Ayanna, Birmingham Town Hall (1/4/12) - Concert Review

Tagged with: Ayanna Witter-Johnson cello Truthfully Serious Glyn Phillips review

Ayanna at Birmingham Town Hall (1/4/12)

I’d gone to Birmingham’s Town Hall ostensibly to review a concert by the Cuban pianist Roberto Fonseca and his Cuban/African band*. I’d already been listening to his new album “Yo” (review here: http://worldmusic.co.uk/roberto_fonseca_yo_album_revie) and knew I was going to be in for a great concert by the headline act. What I wasn’t expecting was to be blown away by the support act!

Ayanna is a composer, cellist and singer garnering some serious critical praise and stirring up musically minded people on both sides of the Pond (she recently won the Amateur Night at the Apollo Theater in Harlem, New York - the first non-American ever to do so). Ayanna (Witter-Johnson) is a young British woman sometimes credited as a pioneer of Black Folk Music. She’s worked with some great names already (Courtney Pine, Kronos Quartet, LSO, etc) and has just released an EP entitled “Truthfully”.

Sadly I had to wait until after her first number before I could enter the auditorium (why didn’t anyone tell me Cambridge St was blocked off?), but slipped into the back of Birmingham’s beautiful Town Hall to see this small vision in white holding court centre stage and already entrancing the audience. I lost 2-3 numbers whilst I was taking photos, but then settled down to really listen. And wow! What a find. Ayanna's music is indefinable. It seems to draw simultaneously on many traditions (soul, jazz, folk, classical, latin, balladry, rock, spirituals, to name but a paltry few) but is all blended down, like an elegant cocktail, into something quite distinctive and very, very tasty.

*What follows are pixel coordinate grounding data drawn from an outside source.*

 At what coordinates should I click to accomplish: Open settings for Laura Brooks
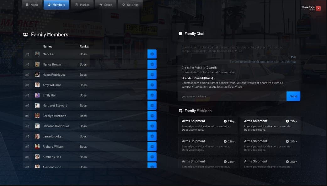152,136
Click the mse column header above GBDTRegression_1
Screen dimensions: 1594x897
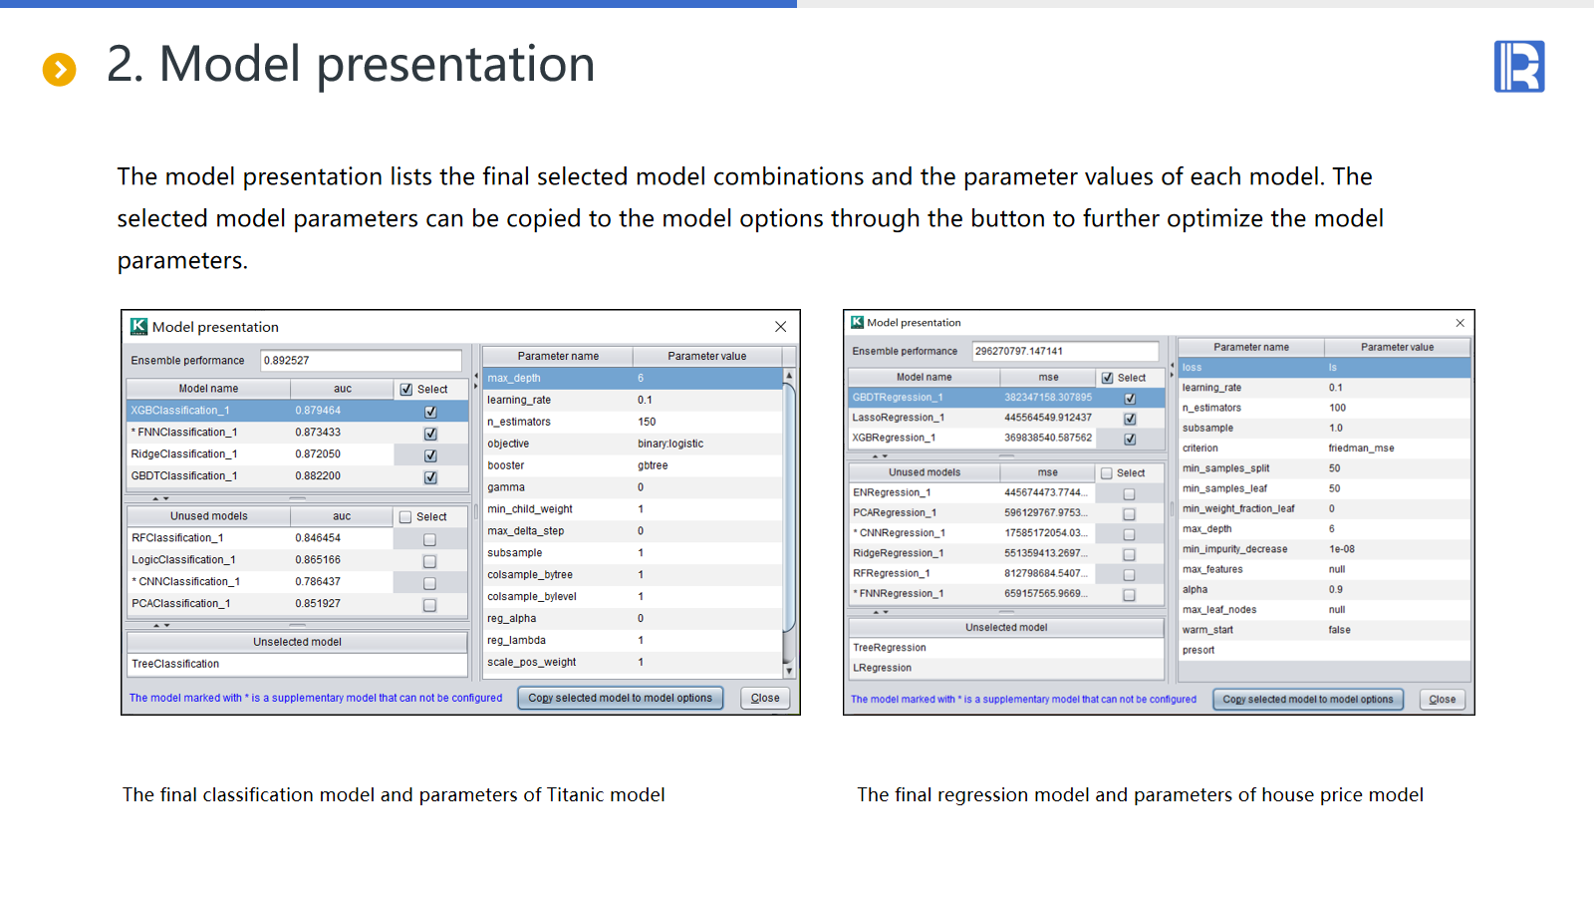point(1047,378)
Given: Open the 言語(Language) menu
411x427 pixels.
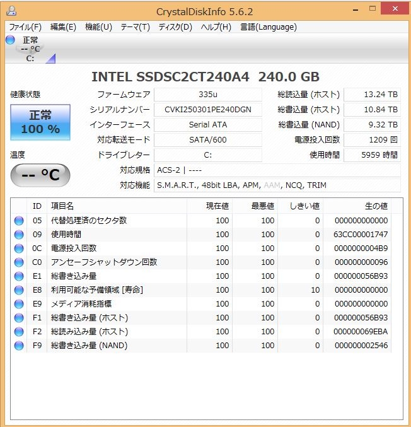Looking at the screenshot, I should [269, 27].
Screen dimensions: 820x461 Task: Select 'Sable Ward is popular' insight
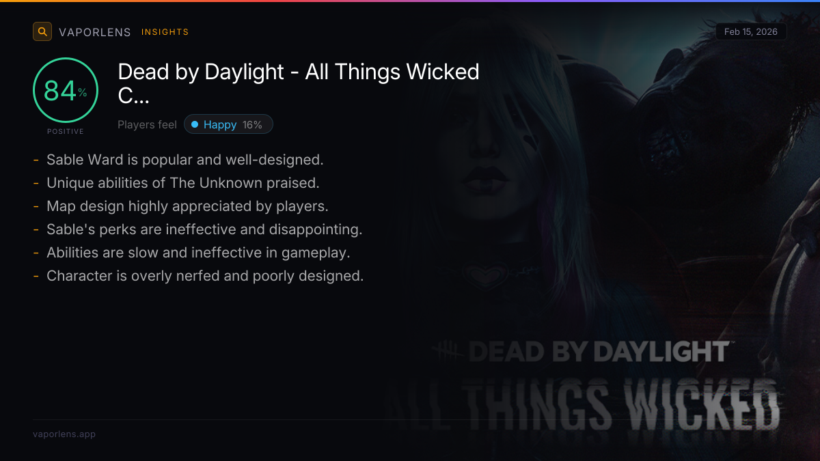185,160
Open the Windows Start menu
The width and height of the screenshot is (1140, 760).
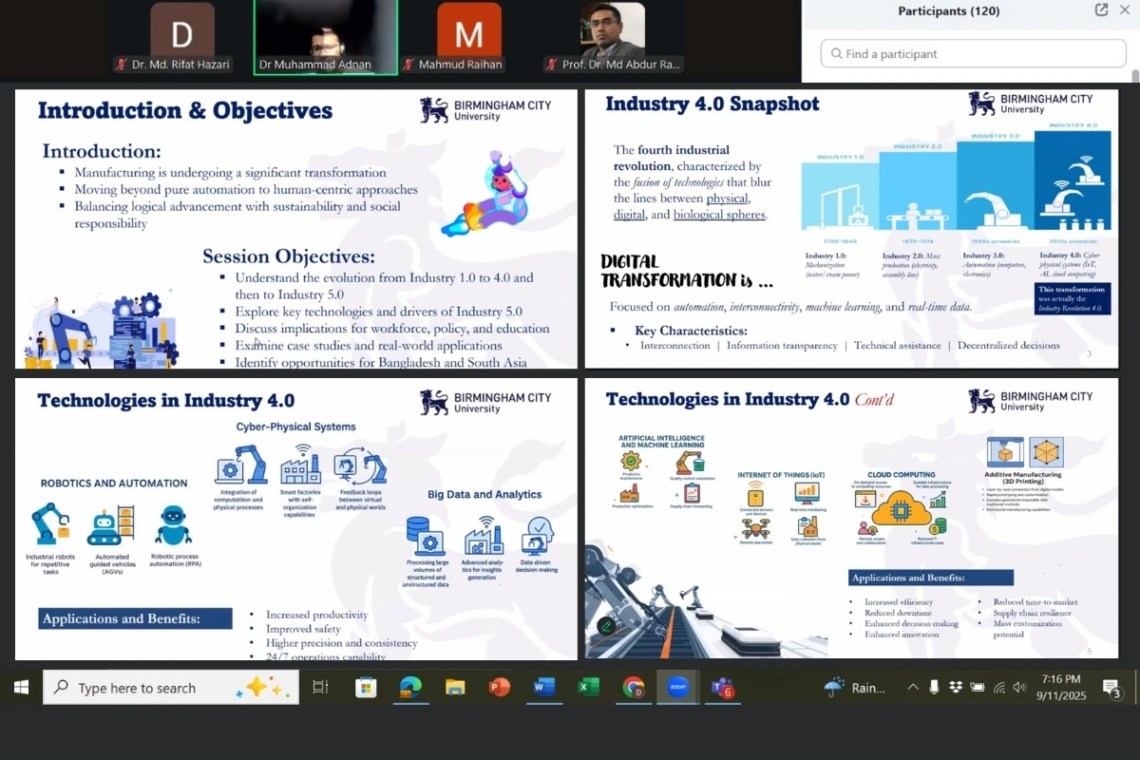pos(21,687)
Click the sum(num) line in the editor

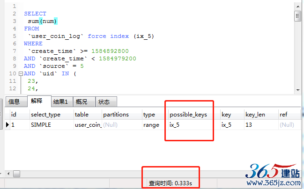tap(42, 21)
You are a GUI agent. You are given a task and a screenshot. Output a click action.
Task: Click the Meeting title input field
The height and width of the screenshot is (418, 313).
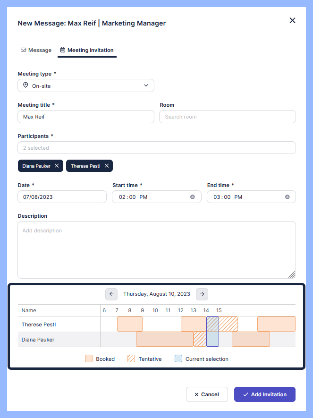(86, 117)
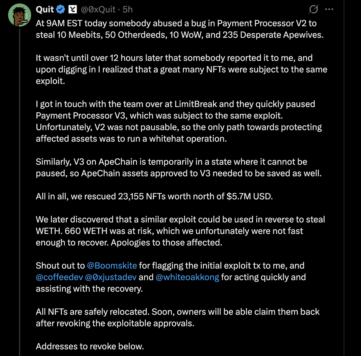The image size is (361, 356).
Task: Visit the @Boomskite mention
Action: [x=112, y=265]
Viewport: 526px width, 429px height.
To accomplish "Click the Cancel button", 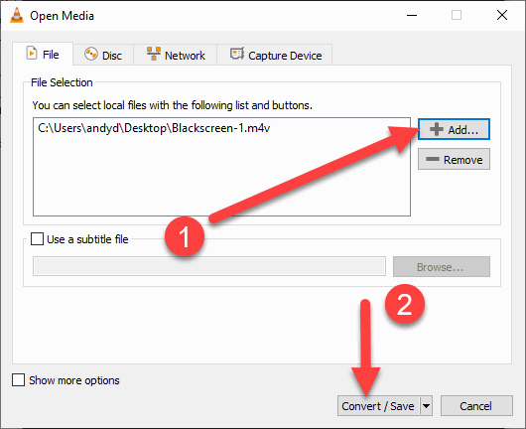I will (x=476, y=406).
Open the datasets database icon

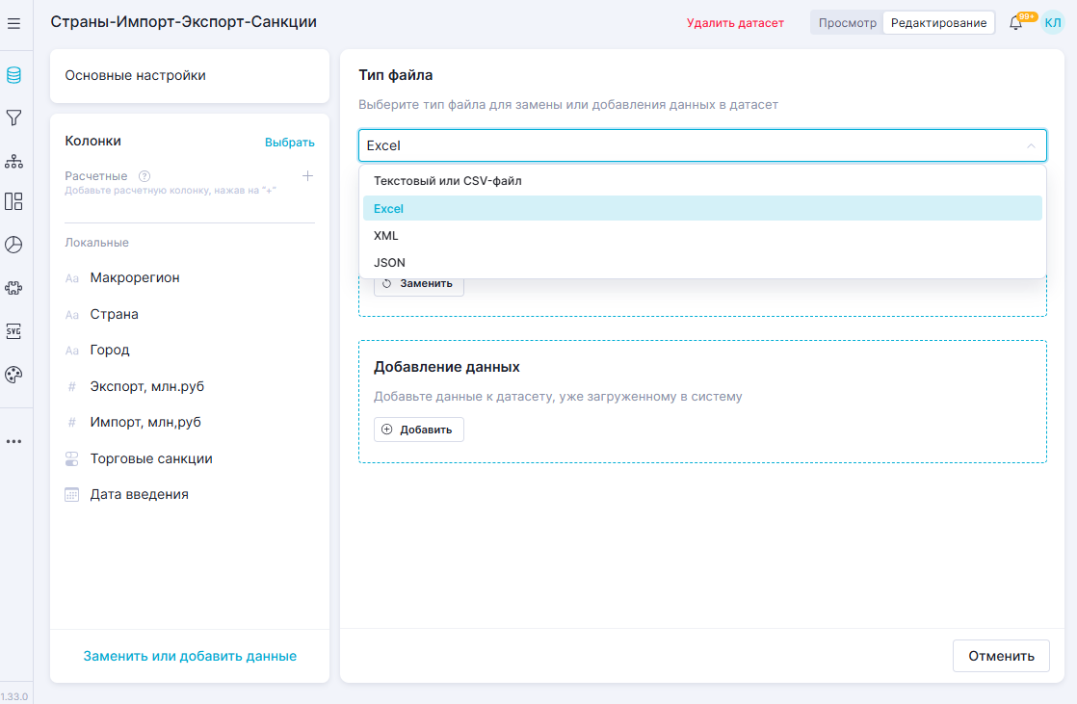(x=13, y=75)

As I sat down and put away the camera Ayanna set up a fascinating groove and then out of nowhere dived into a fabulous version of "Roxanne"! Really wasn’t expecting that. It was based rhythmically on a bolero and showcased her great technique on the cello - especially the rasping, bounced and dragged bowed sections, alternated with the sensitive use of tapped fingertips on the body of the cello to provide percussive stippling. It struck me that she uses her cello like a flamenco guitarist does, effortlessly flowing between plucking, strumming, bowing and beating out rhythms without any pause or delay, in a river of sound, a very sophisticated one-(wo)man band.

And then there was her voice… again, Wow. Rich, varied, elastic, expressive, passionate and yet perfectly under control. In fact, you get so stunned by her flawless technique, control and inventiveness on the cello that you almost forget just how incredible her voice is and how beautiful the songs are. If she had just one of these skills, she’d be good - but both (and at the same time), well, that’s something to see and hear.

Many cellists have an affinity with their instrument and can be seen, bowed over it, lovingly stroking and coaxing out the resinous honeyed sound; but Ayanna seems to go one further than this - the cello just seems an extension of her whole body. She’s totally at one with her cello and voice. In the words of Steve Tyler: “It’s a beautiful thing, baby!”.

This mastery of tone and technique even went right down to the dainty right foot beating out a 2:3 clave de son rhythm on her mounted cowbell (great dynamics, by the way, on what is quite an unforgiving instrument) on “Unconditionally” - a song to her mum. Ayanna moved onto the piano for the final number entitled “Truthfully”. If you get the chance, check her out. Very impressive. And that white dress? Lovely.